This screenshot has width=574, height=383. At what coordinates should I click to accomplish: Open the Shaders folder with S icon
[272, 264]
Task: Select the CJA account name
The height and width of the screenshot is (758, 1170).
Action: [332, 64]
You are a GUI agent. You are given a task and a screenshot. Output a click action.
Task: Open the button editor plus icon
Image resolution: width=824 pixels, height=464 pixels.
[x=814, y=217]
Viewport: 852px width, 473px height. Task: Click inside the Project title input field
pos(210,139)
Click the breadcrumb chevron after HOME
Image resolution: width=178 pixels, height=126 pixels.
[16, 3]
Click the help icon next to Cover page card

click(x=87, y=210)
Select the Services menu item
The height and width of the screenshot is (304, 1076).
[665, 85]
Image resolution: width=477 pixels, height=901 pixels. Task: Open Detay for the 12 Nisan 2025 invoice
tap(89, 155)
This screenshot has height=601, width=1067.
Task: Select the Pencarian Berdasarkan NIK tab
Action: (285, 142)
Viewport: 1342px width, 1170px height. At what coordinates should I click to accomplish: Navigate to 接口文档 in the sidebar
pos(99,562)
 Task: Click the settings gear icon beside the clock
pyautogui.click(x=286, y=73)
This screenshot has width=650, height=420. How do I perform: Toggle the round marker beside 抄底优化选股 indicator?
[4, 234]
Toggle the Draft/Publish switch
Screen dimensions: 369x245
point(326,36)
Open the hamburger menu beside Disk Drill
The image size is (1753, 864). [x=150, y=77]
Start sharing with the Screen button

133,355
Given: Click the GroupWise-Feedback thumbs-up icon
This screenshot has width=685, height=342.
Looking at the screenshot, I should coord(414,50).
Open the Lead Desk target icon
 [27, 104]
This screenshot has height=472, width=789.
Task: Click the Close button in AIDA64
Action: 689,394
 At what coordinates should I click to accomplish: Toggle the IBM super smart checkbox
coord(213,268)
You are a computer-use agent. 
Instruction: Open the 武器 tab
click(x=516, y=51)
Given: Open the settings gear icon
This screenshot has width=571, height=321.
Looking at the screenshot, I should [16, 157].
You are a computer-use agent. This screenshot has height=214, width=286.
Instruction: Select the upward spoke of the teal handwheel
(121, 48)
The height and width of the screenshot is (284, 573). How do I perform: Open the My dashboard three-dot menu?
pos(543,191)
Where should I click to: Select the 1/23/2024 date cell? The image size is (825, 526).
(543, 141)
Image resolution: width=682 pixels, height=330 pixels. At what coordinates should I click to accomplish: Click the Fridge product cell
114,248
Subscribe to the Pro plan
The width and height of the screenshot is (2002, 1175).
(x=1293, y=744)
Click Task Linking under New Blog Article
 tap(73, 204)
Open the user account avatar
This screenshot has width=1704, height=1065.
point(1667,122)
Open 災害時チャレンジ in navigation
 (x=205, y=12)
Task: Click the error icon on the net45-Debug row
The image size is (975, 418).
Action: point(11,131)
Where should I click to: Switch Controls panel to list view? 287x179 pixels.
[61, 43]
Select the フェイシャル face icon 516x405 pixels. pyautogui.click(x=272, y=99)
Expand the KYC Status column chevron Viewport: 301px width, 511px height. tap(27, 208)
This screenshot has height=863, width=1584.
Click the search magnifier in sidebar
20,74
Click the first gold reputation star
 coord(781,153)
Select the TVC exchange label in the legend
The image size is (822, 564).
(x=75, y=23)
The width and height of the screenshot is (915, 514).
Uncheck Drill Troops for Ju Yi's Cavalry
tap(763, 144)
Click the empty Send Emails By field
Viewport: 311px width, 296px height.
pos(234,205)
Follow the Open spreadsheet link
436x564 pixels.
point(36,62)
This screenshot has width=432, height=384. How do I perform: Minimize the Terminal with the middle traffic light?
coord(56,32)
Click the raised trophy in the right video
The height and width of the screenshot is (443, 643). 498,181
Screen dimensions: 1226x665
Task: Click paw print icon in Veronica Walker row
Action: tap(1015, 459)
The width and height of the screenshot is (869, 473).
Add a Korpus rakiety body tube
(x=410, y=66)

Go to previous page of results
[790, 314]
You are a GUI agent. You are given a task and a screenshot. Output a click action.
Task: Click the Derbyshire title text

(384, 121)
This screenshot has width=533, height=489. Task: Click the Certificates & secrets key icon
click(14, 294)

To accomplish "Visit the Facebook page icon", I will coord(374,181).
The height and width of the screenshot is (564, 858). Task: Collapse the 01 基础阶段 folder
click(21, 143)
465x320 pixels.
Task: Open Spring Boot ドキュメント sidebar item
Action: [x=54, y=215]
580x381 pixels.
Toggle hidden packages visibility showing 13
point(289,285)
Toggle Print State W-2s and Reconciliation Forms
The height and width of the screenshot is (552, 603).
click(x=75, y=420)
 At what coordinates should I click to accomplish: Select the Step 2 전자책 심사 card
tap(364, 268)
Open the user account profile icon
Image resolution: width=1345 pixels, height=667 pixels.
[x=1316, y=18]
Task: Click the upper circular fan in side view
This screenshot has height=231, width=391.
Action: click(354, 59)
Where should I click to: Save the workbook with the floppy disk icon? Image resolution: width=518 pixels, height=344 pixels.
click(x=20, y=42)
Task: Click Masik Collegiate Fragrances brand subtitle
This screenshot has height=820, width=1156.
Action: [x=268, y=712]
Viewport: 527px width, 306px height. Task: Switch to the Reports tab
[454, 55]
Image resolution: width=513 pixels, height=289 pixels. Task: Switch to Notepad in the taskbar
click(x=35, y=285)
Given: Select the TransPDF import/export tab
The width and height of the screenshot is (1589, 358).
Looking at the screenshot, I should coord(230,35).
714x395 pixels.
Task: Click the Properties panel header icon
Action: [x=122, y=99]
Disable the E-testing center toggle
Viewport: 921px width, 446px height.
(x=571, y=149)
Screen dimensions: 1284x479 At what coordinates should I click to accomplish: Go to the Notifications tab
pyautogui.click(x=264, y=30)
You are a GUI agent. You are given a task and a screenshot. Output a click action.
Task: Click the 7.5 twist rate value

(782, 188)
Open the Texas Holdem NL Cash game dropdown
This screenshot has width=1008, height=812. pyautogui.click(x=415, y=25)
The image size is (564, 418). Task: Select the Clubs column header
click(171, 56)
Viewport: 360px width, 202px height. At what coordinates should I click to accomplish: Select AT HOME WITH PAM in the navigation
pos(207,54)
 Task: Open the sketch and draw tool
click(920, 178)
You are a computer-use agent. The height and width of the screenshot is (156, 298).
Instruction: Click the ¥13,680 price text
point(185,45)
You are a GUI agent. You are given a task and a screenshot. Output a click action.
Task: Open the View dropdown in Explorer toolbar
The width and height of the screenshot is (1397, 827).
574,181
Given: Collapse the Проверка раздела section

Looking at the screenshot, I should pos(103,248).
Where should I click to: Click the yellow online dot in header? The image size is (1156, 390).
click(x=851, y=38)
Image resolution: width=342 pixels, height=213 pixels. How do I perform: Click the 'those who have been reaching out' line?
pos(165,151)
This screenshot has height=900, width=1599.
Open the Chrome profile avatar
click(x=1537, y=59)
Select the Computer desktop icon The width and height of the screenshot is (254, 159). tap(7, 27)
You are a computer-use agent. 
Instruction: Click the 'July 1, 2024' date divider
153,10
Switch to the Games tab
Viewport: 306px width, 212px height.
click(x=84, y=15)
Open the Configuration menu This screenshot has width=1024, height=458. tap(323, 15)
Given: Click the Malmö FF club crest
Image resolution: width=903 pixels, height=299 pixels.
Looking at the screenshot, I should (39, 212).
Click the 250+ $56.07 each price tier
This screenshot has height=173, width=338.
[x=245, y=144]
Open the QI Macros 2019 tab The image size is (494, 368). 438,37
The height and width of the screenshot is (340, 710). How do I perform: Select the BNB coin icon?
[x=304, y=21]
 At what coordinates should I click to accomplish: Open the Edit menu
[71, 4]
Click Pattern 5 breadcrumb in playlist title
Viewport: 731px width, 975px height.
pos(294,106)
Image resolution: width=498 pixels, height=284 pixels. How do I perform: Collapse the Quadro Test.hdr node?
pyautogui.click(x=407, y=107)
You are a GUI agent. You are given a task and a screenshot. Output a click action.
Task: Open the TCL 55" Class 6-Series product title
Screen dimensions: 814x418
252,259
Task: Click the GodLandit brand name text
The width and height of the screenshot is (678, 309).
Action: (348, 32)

+ + + + + + +

Problem to work on:
Retype the records from the very beginning through the line containing "Action: [332, 64]", with both of those lines included.

Result of the task:
This screenshot has width=574, height=383. At what coordinates should I click to accomplish: Open the Shaders folder with S icon
[272, 264]
Task: Select the CJA account name
The height and width of the screenshot is (758, 1170).
Action: [332, 64]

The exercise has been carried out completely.